Noah Smith has an interesting piece about the (possible, ongoing) demise of Twitter and how social media is becoming more fragmented (boldface mine):
From Twitter, however, there seemed to be no exit. Where would you go? If you were a journalist, Twitter was the source for all the most up-to-the-minute news. If you were a regular person who disagreed with journalists and wanted to yell directly in their faces, Twitter was the only place you could do that. If you wanted to mix it up in the neverending scrum of political and cultural affairs, Twitter was where you could get the largest audience for that, and feel like you had the largest impact. It was easy to clone Twitter — right-wingers tried several times, with Gab, Parler, and Truth Social — but it felt like the network effect of the original just couldn’t be overcome. So you went back day after day, to endure the toxicity of the dunk-mobs and throw yourself once more into the fight…
But what’s interesting is that even the people who do expect this sort of exodus [from Twitter] don’t seem to believe that there will be another single, unified platform that just replaces Twitter. The look and functionality of the original is simple to replicate, but no one seems to think that everyone will just move to New Twitter; everyone seems to expect that if and when Twitter does decline, the future is fragmented.
…Humanity does not want to be a global hive mind. We are not rational Bayesian updaters who will eventually reach agreement; when we receive the same information, it tends to polarize us rather than unite us. Getting screamed at and insulted by people who disagree with you doesn’t take you out of your filter bubble — it makes you retreat back inside your bubble and reject the ideas of whoever is screaming at you. No one ever changed their mind from being dunked on; instead they all just doubled down and dunked harder. The hatred and toxicity of Twitter at times felt like the dying screams of human individuality, being crushed to death by the hive mind’s constant demands for us to agree with more people than we ever evolved to agree with.

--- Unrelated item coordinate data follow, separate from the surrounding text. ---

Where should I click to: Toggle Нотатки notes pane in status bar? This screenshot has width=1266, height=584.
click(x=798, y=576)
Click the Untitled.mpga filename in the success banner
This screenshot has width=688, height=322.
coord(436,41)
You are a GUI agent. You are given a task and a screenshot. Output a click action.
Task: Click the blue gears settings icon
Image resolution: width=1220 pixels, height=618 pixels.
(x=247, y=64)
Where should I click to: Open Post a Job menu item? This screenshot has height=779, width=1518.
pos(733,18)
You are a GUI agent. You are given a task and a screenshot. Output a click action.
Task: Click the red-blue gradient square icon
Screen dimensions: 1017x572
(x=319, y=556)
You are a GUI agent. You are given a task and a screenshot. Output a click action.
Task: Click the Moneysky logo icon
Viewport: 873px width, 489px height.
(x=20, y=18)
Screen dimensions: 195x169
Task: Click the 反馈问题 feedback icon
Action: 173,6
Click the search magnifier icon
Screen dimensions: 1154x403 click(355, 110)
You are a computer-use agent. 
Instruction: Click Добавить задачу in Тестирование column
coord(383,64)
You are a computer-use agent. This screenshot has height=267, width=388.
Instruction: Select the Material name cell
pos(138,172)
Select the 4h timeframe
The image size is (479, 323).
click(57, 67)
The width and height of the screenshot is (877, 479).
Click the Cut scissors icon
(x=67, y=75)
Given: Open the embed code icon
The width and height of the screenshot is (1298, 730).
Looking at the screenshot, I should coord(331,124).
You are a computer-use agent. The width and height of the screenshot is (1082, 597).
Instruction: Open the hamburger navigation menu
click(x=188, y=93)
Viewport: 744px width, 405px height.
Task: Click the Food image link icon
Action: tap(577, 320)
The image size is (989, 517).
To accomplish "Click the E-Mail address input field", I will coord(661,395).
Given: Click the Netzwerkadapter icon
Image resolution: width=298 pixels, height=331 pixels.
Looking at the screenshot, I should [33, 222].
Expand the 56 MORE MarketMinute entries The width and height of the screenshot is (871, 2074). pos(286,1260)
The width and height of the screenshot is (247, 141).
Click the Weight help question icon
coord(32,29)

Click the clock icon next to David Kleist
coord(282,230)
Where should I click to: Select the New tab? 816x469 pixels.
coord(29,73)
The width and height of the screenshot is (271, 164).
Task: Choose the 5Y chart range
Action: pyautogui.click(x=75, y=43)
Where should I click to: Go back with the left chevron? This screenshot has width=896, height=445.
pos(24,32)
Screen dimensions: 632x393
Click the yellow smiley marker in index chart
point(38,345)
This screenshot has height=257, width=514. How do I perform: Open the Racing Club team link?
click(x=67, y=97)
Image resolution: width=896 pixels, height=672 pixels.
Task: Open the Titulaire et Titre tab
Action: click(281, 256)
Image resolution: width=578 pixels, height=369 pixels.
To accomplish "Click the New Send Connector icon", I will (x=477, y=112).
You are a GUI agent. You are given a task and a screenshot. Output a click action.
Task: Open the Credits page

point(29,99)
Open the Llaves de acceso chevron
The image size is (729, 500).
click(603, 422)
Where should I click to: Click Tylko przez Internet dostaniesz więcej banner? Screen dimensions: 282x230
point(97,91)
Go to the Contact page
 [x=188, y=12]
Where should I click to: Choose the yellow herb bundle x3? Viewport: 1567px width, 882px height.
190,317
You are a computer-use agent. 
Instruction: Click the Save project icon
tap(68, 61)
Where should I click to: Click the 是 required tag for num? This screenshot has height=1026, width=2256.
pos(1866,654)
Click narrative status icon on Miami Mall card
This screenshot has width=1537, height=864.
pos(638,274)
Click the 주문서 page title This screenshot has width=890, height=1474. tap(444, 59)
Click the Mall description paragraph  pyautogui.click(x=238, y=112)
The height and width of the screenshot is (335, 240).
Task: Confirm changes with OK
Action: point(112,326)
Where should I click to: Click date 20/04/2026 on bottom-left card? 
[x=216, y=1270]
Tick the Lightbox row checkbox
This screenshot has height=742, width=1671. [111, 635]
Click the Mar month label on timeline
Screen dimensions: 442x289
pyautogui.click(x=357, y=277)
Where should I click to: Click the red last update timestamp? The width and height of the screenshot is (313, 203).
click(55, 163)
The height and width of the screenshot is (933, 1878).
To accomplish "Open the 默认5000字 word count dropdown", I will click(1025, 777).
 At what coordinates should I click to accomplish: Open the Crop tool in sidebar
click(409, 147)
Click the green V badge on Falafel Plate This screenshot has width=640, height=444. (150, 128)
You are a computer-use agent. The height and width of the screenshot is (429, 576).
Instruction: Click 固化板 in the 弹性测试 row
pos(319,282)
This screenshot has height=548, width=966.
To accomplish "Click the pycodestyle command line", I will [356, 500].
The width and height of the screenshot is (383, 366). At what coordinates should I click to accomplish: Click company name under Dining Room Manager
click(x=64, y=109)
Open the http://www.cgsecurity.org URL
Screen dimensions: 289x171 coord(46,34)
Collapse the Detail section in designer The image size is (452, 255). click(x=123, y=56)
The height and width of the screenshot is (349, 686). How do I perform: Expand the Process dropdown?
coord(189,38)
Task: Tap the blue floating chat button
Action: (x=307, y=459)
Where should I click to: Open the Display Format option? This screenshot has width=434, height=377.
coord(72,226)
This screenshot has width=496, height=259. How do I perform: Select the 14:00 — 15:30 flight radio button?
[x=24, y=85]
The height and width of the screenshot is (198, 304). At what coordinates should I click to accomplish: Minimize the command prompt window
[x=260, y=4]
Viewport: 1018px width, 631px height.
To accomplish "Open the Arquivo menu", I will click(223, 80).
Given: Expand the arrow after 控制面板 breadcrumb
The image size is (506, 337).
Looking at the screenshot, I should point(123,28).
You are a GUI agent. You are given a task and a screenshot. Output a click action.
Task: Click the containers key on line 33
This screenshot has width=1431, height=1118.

I don’t disagree with Smith, though I think this did exist pre-Twitter, though it was easier to escape. But there is a real loss here, and it’s in the first part I highlighted:
If you were a regular person who disagreed with journalists and wanted to yell directly in their faces, Twitter was the only place you could do that.
When I’ve been asked why I started blogging I respond, “Because it was marginally more effective than firing Nerf projectiles at my TV machine when it makes me angry.” Kidding aside, Twitter was a place where the hoi polloi had a chance to ‘influence (some of) the influencers.’ One of the reasons things like the Clinton Penis Hunt took off was because the political press corps was so insular, and I think Twitter, among other internet phenomena*, really helped break down that insularity and offer an actual vox populi (not the Elongated Muskrat version). Remember that the impetus for Politico was Marc Halperin’s newsletter which only went to the influential people. There also were a bunch of listservs that political pundits hung out on–and that era offered far less access to ‘ordinary people.’
Put another way, we’ve seen the bad side of Twitter in the pandemic, with the dissemination of various anti-vaccine and anti-masking propaganda, but we’ve also seen scientists be able to communicate directly with pundits–and importantly, rebut them (which has led to a lot of public butthurt by those same pundits).
For what it’s worth, I think post.news is in danger of becoming a place where NPR totebagger types sniff each other’s farts and tell themselves how wonderful they smell. Mastodon, while not as acrimonius, does seem a better place to have debates–but this could change of course.
So, yes, Twitter as we knew it, is likely gone, and that might be for the most part good, but I think we will have lost something important too. We need to figure out how to replace that.
The problem is more what will reporters do? We’ve already seen how lazy many of them have gotten; pre-Twitter they simply hung out at the Drudge Report. One website, basically handing out assignments. Those reporters will be looking for a site that offers them lazy reporting.
“a regular person who disagreed with journalists and wanted to yell directly in their faces…”
as “regular people” so often do.
It never seemed to me like my opinion (or worse, actual knowledge of facts) had much influence, my rule on Twitter was if they won’t learn from me and I won’t learn from them (or can’t trust them to produce facts and thoughtful analysis) then any interactions are a waste, I should block them. There are so many people-with-platforms who have shit-for-brains, and half the rest are unimaginative lapdogs for the status quo.